## Short problem
Rewrite the listing below, substituting "Screen resolution" for every occurrence of "Image resolution" and leaving all other text unchanged.

## Working data

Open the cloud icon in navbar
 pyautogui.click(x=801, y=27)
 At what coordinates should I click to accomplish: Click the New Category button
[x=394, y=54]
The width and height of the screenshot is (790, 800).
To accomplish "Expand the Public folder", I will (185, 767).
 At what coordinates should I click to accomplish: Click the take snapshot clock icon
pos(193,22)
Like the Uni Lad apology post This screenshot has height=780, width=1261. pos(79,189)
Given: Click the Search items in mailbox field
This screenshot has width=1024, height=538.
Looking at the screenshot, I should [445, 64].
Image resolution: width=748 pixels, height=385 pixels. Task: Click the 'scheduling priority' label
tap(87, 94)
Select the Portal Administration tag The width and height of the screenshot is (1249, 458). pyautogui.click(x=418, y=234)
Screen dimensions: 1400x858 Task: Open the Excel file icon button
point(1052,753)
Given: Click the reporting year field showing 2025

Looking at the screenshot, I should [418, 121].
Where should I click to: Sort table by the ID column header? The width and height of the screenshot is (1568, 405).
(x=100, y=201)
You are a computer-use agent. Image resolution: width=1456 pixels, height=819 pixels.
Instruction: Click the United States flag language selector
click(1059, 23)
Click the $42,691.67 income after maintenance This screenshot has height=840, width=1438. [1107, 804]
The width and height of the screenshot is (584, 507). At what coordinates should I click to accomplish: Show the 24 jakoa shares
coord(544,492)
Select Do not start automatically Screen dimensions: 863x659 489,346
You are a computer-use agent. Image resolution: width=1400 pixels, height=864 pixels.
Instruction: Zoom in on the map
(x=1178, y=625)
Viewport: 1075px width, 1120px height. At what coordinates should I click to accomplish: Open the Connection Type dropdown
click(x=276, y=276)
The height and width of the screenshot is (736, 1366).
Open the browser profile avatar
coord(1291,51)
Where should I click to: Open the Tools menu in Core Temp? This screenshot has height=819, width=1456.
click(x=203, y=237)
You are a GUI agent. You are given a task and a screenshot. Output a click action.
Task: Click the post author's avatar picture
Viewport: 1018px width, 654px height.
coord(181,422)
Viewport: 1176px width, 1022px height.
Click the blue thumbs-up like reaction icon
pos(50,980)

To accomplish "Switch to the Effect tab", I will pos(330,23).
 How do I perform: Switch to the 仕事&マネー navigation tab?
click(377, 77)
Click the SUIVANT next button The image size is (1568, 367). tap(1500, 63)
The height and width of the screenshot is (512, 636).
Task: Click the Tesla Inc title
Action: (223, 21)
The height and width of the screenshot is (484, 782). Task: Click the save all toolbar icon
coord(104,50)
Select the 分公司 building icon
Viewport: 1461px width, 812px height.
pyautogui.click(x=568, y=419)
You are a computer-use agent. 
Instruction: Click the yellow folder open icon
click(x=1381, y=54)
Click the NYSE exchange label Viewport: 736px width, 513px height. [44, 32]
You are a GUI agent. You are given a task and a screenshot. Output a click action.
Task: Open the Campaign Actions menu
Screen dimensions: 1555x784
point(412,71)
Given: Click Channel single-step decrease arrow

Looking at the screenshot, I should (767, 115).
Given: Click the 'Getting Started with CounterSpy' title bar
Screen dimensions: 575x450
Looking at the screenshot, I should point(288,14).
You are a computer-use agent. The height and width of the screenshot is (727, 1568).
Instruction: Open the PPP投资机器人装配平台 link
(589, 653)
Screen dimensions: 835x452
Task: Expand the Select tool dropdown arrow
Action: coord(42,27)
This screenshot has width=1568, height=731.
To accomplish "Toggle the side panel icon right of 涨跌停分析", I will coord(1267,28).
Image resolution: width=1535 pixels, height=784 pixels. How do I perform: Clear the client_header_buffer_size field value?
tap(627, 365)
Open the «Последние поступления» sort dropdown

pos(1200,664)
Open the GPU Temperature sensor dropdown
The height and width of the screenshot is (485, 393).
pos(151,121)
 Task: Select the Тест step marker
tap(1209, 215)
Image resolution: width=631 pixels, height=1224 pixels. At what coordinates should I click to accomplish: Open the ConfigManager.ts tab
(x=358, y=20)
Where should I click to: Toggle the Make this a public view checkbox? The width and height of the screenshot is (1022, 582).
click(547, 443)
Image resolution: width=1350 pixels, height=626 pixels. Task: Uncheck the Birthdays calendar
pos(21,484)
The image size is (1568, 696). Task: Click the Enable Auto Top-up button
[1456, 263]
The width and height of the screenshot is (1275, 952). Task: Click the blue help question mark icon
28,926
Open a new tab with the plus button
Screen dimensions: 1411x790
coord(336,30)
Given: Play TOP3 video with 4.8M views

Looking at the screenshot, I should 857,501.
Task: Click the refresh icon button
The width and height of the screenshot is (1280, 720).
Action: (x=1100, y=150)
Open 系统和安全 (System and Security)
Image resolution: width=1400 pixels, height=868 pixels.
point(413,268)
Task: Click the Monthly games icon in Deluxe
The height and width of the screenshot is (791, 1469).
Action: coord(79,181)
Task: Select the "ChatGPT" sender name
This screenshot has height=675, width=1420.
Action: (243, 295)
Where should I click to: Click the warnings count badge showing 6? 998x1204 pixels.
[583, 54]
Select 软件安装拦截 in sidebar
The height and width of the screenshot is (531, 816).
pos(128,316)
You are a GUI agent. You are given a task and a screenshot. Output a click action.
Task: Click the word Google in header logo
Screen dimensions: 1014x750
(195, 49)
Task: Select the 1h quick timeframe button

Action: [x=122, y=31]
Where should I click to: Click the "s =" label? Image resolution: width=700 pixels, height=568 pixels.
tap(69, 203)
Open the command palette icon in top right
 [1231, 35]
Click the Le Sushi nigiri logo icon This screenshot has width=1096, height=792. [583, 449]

## Finished exercise
Open the cloud icon in navbar
 pyautogui.click(x=801, y=27)
 At what coordinates should I click to accomplish: Click the New Category button
[x=394, y=54]
The width and height of the screenshot is (790, 800).
To accomplish "Expand the Public folder", I will (185, 767).
 At what coordinates should I click to accomplish: Click the take snapshot clock icon
pos(193,22)
Like the Uni Lad apology post This screenshot has height=780, width=1261. pos(79,189)
Given: Click the Search items in mailbox field
This screenshot has width=1024, height=538.
Looking at the screenshot, I should [445, 64].
Screen resolution: width=748 pixels, height=385 pixels. Task: Click the 'scheduling priority' label
tap(87, 94)
Select the Portal Administration tag The width and height of the screenshot is (1249, 458). pyautogui.click(x=418, y=234)
Screen dimensions: 1400x858 Task: Open the Excel file icon button
point(1052,753)
Given: Click the reporting year field showing 2025

Looking at the screenshot, I should [418, 121].
Where should I click to: Sort table by the ID column header? The width and height of the screenshot is (1568, 405).
(x=100, y=201)
You are a computer-use agent. Screen resolution: width=1456 pixels, height=819 pixels.
Instruction: Click the United States flag language selector
click(1059, 23)
Click the $42,691.67 income after maintenance This screenshot has height=840, width=1438. [1107, 804]
The width and height of the screenshot is (584, 507). At what coordinates should I click to accomplish: Show the 24 jakoa shares
coord(544,492)
Select Do not start automatically Screen dimensions: 863x659 489,346
You are a computer-use agent. Screen resolution: width=1400 pixels, height=864 pixels.
Instruction: Zoom in on the map
(x=1178, y=625)
Viewport: 1075px width, 1120px height. At what coordinates should I click to accomplish: Open the Connection Type dropdown
click(x=276, y=276)
The height and width of the screenshot is (736, 1366).
Open the browser profile avatar
coord(1291,51)
Where should I click to: Open the Tools menu in Core Temp? This screenshot has height=819, width=1456.
click(x=203, y=237)
You are a GUI agent. You are given a task and a screenshot. Output a click action.
Task: Click the post author's avatar picture
Viewport: 1018px width, 654px height.
coord(181,422)
Viewport: 1176px width, 1022px height.
Click the blue thumbs-up like reaction icon
pos(50,980)

To accomplish "Switch to the Effect tab", I will pos(330,23).
 How do I perform: Switch to the 仕事&マネー navigation tab?
click(377, 77)
Click the SUIVANT next button The image size is (1568, 367). tap(1500, 63)
The height and width of the screenshot is (512, 636).
Task: Click the Tesla Inc title
Action: (223, 21)
The height and width of the screenshot is (484, 782). Task: Click the save all toolbar icon
coord(104,50)
Select the 分公司 building icon
Viewport: 1461px width, 812px height.
pyautogui.click(x=568, y=419)
You are a computer-use agent. 
Instruction: Click the yellow folder open icon
click(x=1381, y=54)
Click the NYSE exchange label Viewport: 736px width, 513px height. [44, 32]
You are a GUI agent. You are given a task and a screenshot. Output a click action.
Task: Open the Campaign Actions menu
Screen dimensions: 1555x784
point(412,71)
Given: Click Channel single-step decrease arrow

Looking at the screenshot, I should (767, 115).
Given: Click the 'Getting Started with CounterSpy' title bar
Screen dimensions: 575x450
Looking at the screenshot, I should point(288,14).
You are a computer-use agent. The height and width of the screenshot is (727, 1568).
Instruction: Open the PPP投资机器人装配平台 link
(589, 653)
Screen dimensions: 835x452
Task: Expand the Select tool dropdown arrow
Action: coord(42,27)
This screenshot has width=1568, height=731.
To accomplish "Toggle the side panel icon right of 涨跌停分析", I will coord(1267,28).
Screen resolution: width=1535 pixels, height=784 pixels. How do I perform: Clear the client_header_buffer_size field value?
tap(627, 365)
Open the «Последние поступления» sort dropdown

pos(1200,664)
Open the GPU Temperature sensor dropdown
The height and width of the screenshot is (485, 393).
pos(151,121)
 Task: Select the Тест step marker
tap(1209, 215)
Screen resolution: width=631 pixels, height=1224 pixels. At what coordinates should I click to accomplish: Open the ConfigManager.ts tab
(x=358, y=20)
Where should I click to: Toggle the Make this a public view checkbox? The width and height of the screenshot is (1022, 582).
click(547, 443)
Screen resolution: width=1350 pixels, height=626 pixels. Task: Uncheck the Birthdays calendar
pos(21,484)
The image size is (1568, 696). Task: Click the Enable Auto Top-up button
[1456, 263]
The width and height of the screenshot is (1275, 952). Task: Click the blue help question mark icon
28,926
Open a new tab with the plus button
Screen dimensions: 1411x790
coord(336,30)
Given: Play TOP3 video with 4.8M views

Looking at the screenshot, I should 857,501.
Task: Click the refresh icon button
The width and height of the screenshot is (1280, 720).
Action: (x=1100, y=150)
Open 系统和安全 (System and Security)
Screen resolution: width=1400 pixels, height=868 pixels.
point(413,268)
Task: Click the Monthly games icon in Deluxe
The height and width of the screenshot is (791, 1469).
Action: coord(79,181)
Task: Select the "ChatGPT" sender name
This screenshot has height=675, width=1420.
Action: (243, 295)
Where should I click to: Click the warnings count badge showing 6? 998x1204 pixels.
[583, 54]
Select 软件安装拦截 in sidebar
The height and width of the screenshot is (531, 816).
pos(128,316)
You are a GUI agent. You are given a task and a screenshot. Output a click action.
Task: Click the word Google in header logo
Screen dimensions: 1014x750
(195, 49)
Task: Select the 1h quick timeframe button

Action: [x=122, y=31]
Where should I click to: Click the "s =" label? Screen resolution: width=700 pixels, height=568 pixels.
tap(69, 203)
Open the command palette icon in top right
 [1231, 35]
Click the Le Sushi nigiri logo icon This screenshot has width=1096, height=792. [583, 449]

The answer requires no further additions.